------ Dataset records ------
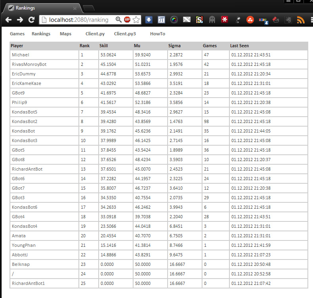313x298 pixels.
Task: Click the address bar URL field
Action: tap(79, 19)
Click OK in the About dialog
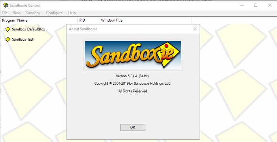 [133, 127]
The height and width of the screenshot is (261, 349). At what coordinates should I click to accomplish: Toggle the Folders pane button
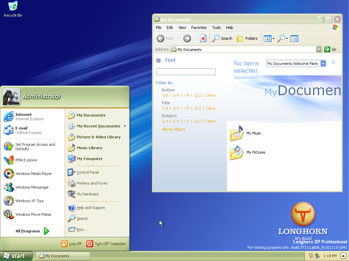tap(247, 38)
------
Each line from the one containing "The height and" through the last line above should be retyped exactly, and no other line. Any picture is to be left out.

The height and width of the screenshot is (261, 349). At what coordinates should I click to accomplish: Toggle the Folders pane button
tap(247, 38)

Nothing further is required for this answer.